Banyak acara kumpul-kumpul yang mengundang Ita sebagai bintang tamu. Terlebih beberapa waktu belakangan ini saat tema-tema 90-an kembali booming.
Terus menyanyi, bagi Ita, menjadi cara untuk terus dekat dengan para penggemarnya dulu. ”Saya punya penggemar, julukannya Itamania. Mereka support saya di mana pun saya konser,” katanya. Itulah sebabnya bulan Desember ini Ita akan menggelar konser tunggal bertajuk 3 Dekade, mengambil momen tiga dasawarsa Ita bermusik.
Seperti halnya Ita yang
terus kebanjiran panggilan, Yana Julio juga masih terus menyanyi dari satu panggung ke panggung lainnya. Penampilannya itu tidak terekspos karena dia lebih banyak menyanyi di acara privat, bukan panggung untuk umum.

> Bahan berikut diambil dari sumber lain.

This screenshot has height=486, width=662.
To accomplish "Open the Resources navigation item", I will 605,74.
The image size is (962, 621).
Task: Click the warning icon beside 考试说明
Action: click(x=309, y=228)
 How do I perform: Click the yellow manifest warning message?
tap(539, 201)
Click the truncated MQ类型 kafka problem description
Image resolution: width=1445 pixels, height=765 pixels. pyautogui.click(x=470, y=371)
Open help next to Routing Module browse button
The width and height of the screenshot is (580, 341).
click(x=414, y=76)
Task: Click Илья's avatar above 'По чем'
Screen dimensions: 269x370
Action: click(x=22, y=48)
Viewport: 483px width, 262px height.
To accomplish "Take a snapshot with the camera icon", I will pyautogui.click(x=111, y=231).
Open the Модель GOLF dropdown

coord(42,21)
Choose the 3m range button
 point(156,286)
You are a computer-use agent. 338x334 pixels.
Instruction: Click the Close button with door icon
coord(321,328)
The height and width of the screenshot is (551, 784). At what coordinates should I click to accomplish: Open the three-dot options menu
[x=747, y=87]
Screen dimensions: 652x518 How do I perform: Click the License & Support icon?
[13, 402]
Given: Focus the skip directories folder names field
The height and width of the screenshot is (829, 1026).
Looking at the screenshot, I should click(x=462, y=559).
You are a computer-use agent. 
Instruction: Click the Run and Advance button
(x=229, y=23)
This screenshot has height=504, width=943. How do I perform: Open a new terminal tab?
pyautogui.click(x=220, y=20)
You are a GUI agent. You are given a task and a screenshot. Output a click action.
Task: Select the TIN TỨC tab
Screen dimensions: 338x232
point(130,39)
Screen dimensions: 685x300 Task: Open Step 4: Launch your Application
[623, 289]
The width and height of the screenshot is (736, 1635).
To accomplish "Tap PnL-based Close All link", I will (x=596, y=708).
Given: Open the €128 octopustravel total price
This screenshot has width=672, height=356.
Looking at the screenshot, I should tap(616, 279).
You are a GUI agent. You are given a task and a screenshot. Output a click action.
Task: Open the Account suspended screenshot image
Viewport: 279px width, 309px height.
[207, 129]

Sebenarnya, lanjut dia, setiap masa perjalanan musik, yang namanya nostalgia selalu ada, tergantung siapa yang menganggap musik itu sebagai memori. Penyanyi generasi setelah dirinya pun nantinya bakal menjadi nostalgia. ”Acara-acara pentas 90’s diadakan penggemar kami dulu yang ikut beranjak dewasa bersama kami. Meski mendengar musik baru, kenangan lama saat mendengar kami itu membawa perasaan tersendiri. Bikin kangen,” ujarnya. Ada cinta….
(Mawar Kusuma/Fransisca Romana)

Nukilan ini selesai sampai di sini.